In Table 1, we compare the general protocol of performing Grover’s search algorithm in quantum and classical realm to clarify the differences between the two strategies. As the spatial freedom of the optical field (cbit) is adopted to simulate the qubit, the classical wave-based architecture shows a simple and enlightening way to the field of signal processing. It should be mentioned that despite that it has been proved that entanglement is not necessary for the efficiency of some quantum algorithms [156], a lack of entanglement will essentially limit the physical resources for these classical analogies, leading to an exponential growth of the width of the beam as the numbers of qubits increase. In addition, the size of the database is also limited by the spatial resolution, diffraction effect and paraxial approximation of the optical system. With the rapid development of the field of artificial electromagnetism, we can expect more novel functionalities on simulating quantum behaviors, such as three-dimensional all-optical search and data classification.

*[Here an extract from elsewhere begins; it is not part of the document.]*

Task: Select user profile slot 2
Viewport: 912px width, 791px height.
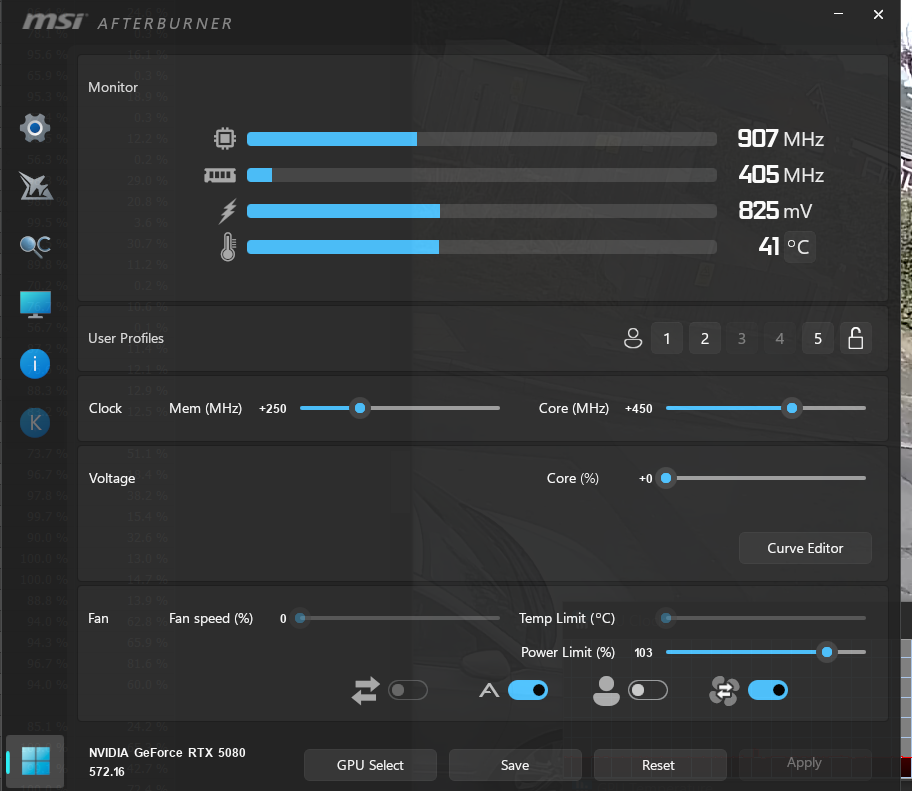Action: [704, 339]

4. Conclusions and Outlook

In this review, we have presented some of the most exciting developments in the field of analogous optical computing taking advantage of metamaterials, offering an integrated and miniaturized platform for image processing and edge detection to overcome the limitations of digital electronic computers. With continuous exploitation, tremendous novel approaches have been proposed based on different physical mechanisms, including Brewster effect, surface plasmonic, photonic spin Hall effect, local/excitation mode coupling to implement mathematical operations. Despite the promising unprecedent advances of meta-structures over traditional optical system for analog computing, to date, it is still extremely challenging to further improve the performance which is limited by spatial resolution, efficiency, operating bandwidth, strong polarization/angle/symmetry dependence. In general, computational metamaterials can be divided into two major categories: plasmonics and dielectrics. Leveraging highly confined surface plasmonic modes, plasmonic spatial differentiators process advantages of simplicity and ultracompact size. However, they suffer from some fundamental limitations, for instance, the critical coupling condition limits the incident angles, the presence of higher-order Taylor coefficients lead to a narrow spatial bandwidth and further effect the resolution of the computational system. In addition, the conversion efficiency is restricted by intrinsic material loss. To improve the efficiency and achieve high-resolution edge detection, all-dielectric metasurface is emerging as an alternative platform, which is a promising candidate for further broadening of the operational spatial bandwidth and reducing the absorption losses. It should be mentioned that dielectric metasurfaces also have some drawbacks—some of them only work for one polarization while the energy of other polarized waves is completely wasted, which may lead to relatively low signal-to-noise ratio. Moreover, determining how to balance the features of numerical aperture, efficiency and spatial resolution requires an elaborate design [157].

Although some limitations exist in this emerging field, we are pleased to see that many achievements have been proposed and demonstrated to overcome these drawbacks. Wang et al. [158] proposed a photonic crystal differentiator with improved robustness with incoherent light. Kwon et al. [145] designed a nonlocal metasurface by engineering nonlocality in momentum space that can perform both even- and odd-order differentiations. This study provides a high-quality, efficient and polarization-insensitive image processing platform for 2D edge detection. We believe that as it continuously evolves, the metamaterial-based analogous optical computing will be extensively applied in signal and image processing.